The Wrong Way to Share Intelligence

Photo by thierry ehrmann | CC BY 2.0

There is nothing unusual about sharing intelligence, even sensitive intelligence.  The United States does regular intelligence sharing with the English-speaking countries, and the United States and UK are particularly generous in the process of sharing.  The CIA shares intelligence with key NATO, and conducts semi-annual meetings to share intelligence with Israel and Egypt.  But it is most unusual for the president of the United States to take the lead role in sharing intelligence.

It is extremely unlikely that the president, particularly the current occupant of the White House, would have an in-depth understanding of the sources and methods involved in a particular piece of intelligence.  National security adviser H.R. McMaster even acknowledged that President Trump was never briefed on the sources and methods for the shared information or even understood the sensitivity of the report.  This alone is an indictment of the president’s national security staff and particularly the National Security Council, which failed to bring the president up-to-speed regarding  sensitive details.  Twenty-four hours after we learned about Trump’s unusual exchange with Russian Foreign Minister Lavrov, McMaster had still not discussed the matter with Tom Bossert, the president’s advisor on intelligence matters that concern homeland security, who took it upon himself to warn the CIA and the NSA about the obvious breach.

Of course, there are times when the case can be made for the sharing of intelligence.  But this can only be done in the context of exchanges between policy and intelligence advisers so that the former can testify to the utility of sharing intelligence for the interests of the United States, and the latter can properly conceal information that would compromise the provenance of the report as well as provide strategic warning of the consequences of possibly compromising sensitive intelligence.

The risks associated with President Trump’s sharing of information, which McMaster curiously labeled “routine,” are great.  If the source is an agent then his life is at risk.  If the source is a communications channel, then it’s possible that ISIS in this case will find other ways to broadcast sensitive information.  If the intelligence community were to lose a sensitive channel, then the likelihood of stopping future ISIS operations becomes more difficult and many lives could be lost at home and abroad.

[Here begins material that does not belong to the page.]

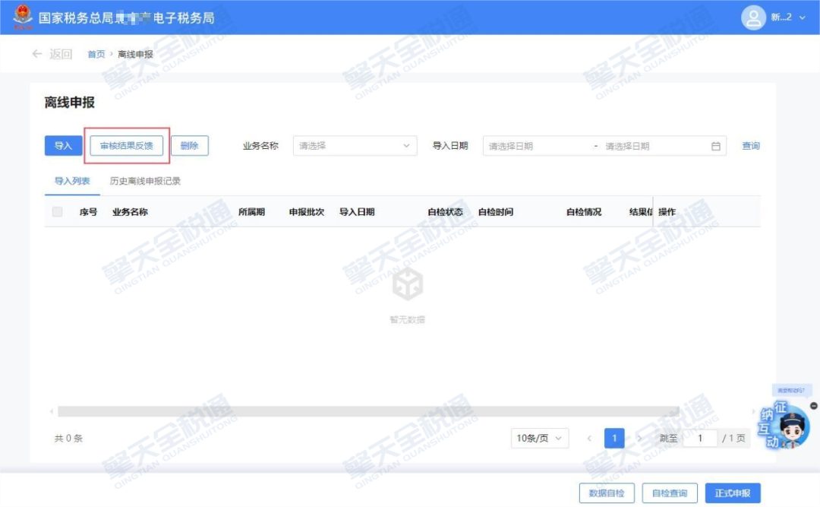
Task: Toggle the select-all checkbox in table header
Action: pos(58,212)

The fact that the president had never been briefed on the report, according to McMaster, and had no idea of the provenance of the report points to the dysfunctional state of the entire national security team.  We already have too many generals serving in sensitive positions in the national security arena, and McMaster’s recent appearance before the press corps revealed a serious level of unsophistication on his part.  Any sharing of sensitive intelligence with any nation, let alone an adversary such as Russia, usually follows an intense vetting process, which McMaster obviously didn’t conduct.

Any high-level meeting with Russian leaders, moreover, would require an intense discussion among key policymakers in order to make sure that the United States effectively presented its negotiating position and knew exactly what it wanted from its negotiating partner. Secretary of State Rex Tillerson, a foreign policy neophyte, has not taken control of the Department of State, and there is no indication that the department’s Russian experts played a role in the run-up to the meeting.  It is particularly worrisome that, on the eve of serious U.S. negotiations in the Middle East and Europe, U.S. diplomacy is in the hands of a president, a national security adviser, and a secretary of state who don’t have a firm grip on U.S. policy or the decision making process.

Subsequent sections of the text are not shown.